If - and this is a bif if, his real surname is Affleck, then it is an old British name, presumably from the North of Britain - Northern England or Scotland - originally spelled Aughtinlech, but pronounced Affleck
When the man at Staten Island immigration heard names which sounded foreign to his ears, he wrote down how he thought they were pronounced.
This same law applies to many Amercan names as they are spelled today, regardless of the spelling of the name as the original person had it- Italian, Irish, British, Polish, German, etc.

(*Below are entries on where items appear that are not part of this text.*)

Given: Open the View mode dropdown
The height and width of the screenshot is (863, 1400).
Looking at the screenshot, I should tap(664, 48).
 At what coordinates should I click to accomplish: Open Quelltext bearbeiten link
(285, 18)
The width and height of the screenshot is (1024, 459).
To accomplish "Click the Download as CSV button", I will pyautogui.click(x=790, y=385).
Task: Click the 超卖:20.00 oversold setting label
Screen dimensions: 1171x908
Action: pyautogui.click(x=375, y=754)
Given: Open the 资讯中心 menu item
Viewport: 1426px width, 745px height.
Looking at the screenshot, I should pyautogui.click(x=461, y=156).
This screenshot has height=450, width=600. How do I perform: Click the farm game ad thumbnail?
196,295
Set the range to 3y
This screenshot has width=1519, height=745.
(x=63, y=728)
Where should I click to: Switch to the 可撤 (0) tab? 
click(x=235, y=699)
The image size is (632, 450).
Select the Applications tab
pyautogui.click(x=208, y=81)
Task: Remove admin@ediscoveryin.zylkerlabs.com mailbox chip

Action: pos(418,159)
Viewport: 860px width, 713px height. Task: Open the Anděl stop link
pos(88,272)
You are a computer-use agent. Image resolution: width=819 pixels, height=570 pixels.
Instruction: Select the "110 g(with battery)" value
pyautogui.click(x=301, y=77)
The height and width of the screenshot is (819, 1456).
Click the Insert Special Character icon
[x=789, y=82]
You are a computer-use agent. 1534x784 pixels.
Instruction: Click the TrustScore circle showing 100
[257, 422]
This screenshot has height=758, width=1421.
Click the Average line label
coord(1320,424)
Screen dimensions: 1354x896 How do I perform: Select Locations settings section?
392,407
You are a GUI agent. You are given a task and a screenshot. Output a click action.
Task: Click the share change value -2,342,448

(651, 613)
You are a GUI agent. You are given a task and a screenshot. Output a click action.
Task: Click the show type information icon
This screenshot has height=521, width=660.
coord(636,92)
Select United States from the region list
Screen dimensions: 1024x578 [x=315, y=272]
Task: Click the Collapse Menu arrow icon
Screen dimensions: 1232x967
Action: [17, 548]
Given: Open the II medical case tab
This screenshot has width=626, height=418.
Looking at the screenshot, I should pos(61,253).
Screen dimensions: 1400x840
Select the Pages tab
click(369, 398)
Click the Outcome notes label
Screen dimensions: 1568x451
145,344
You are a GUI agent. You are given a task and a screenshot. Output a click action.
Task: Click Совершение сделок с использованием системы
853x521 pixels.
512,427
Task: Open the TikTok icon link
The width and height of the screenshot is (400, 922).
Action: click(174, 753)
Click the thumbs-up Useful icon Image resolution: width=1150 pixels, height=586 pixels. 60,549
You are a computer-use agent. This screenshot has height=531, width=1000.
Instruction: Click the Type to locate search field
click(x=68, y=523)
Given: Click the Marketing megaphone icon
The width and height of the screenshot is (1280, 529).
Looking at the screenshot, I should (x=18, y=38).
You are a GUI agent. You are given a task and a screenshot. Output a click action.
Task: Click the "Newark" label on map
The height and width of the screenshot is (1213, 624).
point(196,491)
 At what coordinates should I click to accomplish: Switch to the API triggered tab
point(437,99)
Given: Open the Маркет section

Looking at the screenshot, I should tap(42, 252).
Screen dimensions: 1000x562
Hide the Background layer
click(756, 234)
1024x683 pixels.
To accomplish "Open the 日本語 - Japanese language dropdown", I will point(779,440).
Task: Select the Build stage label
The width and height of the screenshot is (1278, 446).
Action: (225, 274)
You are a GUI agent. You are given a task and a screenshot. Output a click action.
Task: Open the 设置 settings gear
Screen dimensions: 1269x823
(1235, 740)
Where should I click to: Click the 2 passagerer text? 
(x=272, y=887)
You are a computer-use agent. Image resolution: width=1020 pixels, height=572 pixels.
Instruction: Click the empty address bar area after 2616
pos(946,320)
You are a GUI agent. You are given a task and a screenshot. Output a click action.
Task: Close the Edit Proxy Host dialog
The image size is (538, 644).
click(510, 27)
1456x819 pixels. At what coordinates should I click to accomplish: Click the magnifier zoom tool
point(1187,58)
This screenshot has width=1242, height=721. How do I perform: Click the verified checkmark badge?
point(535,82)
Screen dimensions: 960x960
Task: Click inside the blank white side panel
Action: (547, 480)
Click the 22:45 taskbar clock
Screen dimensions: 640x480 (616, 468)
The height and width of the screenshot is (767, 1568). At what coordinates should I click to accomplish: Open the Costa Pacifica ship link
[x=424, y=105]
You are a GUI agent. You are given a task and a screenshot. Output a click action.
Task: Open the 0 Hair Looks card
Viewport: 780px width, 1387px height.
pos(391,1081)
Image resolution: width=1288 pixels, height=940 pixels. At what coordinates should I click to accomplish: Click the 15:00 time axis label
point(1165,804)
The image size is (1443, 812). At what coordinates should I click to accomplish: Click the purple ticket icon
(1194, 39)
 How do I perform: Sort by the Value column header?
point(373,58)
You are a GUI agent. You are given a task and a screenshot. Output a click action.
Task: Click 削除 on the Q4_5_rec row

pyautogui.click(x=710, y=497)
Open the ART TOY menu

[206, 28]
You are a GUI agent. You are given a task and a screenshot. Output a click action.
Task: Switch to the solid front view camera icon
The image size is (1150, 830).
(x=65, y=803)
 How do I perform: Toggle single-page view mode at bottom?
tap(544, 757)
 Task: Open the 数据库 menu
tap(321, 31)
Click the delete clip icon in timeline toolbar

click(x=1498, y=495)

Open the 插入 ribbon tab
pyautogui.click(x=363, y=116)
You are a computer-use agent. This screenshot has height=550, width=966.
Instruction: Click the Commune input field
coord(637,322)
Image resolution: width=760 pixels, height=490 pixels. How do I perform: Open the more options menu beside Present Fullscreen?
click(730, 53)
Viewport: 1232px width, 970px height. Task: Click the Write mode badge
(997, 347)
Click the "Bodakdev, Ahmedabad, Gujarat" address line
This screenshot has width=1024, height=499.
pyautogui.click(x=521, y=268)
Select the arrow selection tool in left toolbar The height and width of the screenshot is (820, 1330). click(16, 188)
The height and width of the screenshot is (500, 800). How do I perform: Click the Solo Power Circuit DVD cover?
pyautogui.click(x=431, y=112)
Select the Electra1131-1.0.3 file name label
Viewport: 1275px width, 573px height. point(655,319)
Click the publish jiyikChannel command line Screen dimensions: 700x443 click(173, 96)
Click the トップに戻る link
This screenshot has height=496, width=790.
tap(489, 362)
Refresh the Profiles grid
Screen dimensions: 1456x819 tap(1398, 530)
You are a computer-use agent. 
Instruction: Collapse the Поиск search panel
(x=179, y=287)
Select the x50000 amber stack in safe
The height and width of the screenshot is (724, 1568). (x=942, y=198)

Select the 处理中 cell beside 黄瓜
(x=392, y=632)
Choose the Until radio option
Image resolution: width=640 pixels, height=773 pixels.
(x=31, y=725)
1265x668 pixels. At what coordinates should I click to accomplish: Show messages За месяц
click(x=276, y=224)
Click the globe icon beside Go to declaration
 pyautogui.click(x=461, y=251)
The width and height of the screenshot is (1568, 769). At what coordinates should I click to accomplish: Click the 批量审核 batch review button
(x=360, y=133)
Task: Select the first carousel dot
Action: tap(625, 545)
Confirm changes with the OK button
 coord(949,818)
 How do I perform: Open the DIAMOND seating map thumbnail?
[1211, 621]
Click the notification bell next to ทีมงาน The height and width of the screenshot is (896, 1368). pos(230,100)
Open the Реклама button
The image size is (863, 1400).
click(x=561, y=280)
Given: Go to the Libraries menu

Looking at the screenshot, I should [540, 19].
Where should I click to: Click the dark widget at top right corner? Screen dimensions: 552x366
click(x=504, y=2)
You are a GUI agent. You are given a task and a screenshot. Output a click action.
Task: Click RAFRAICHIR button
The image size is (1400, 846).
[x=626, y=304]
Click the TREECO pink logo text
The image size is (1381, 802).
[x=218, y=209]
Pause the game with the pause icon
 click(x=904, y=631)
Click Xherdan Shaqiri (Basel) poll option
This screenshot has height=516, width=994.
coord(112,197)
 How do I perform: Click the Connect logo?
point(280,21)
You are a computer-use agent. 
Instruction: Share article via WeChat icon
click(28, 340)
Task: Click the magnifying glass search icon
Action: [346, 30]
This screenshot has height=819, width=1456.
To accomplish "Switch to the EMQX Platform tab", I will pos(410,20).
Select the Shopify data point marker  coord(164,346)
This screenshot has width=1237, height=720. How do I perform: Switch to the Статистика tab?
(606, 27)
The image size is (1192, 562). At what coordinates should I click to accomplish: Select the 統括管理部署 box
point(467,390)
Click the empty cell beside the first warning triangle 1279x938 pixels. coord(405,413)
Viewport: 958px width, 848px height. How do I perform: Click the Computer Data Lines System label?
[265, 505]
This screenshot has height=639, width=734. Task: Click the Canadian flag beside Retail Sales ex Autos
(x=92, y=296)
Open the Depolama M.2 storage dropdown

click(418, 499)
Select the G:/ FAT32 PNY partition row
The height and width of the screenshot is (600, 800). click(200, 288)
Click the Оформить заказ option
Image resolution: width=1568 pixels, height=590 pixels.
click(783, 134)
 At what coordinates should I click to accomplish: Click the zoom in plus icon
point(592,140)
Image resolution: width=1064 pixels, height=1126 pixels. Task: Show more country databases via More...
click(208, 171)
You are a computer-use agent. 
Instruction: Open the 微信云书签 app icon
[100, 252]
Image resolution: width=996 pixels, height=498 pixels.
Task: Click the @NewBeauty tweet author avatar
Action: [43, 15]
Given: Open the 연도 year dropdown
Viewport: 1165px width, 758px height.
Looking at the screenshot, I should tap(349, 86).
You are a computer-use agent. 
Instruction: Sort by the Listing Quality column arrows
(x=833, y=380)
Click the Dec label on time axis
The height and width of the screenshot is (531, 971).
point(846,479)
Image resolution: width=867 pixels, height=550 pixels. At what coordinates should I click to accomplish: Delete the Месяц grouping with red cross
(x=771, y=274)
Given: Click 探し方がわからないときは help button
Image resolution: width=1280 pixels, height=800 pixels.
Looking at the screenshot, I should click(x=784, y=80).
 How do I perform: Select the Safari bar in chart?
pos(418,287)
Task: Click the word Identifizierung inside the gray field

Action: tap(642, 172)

The way your new American name was spelled when you arrived in the New World was largely dependent on the way the immigration man spelled it and that was, in turn a direct result of his own ethnicity and origin.
I have often wondered about that, myself.
Either it is because the name is an upper class name of old and in the upper echelons of society the speakers had so many plums in their mouths as to render comprehension by the masses an impossibility.
Or
It is yet another example of the bizarre pronunciations we routinely use for many English words, without batting an eyelid.
The way we say though, cough, epitome, February, knot, Wednesday, eye etc, etc, etc is not according to the English phonetics of the letters used to spell these words. We pronounce them based on how we have heard them said by others.
The Featherstonehaugh/Fanshaw divide might just be another case of this, but it seems really odd because it is not every day you have to write to Mr F.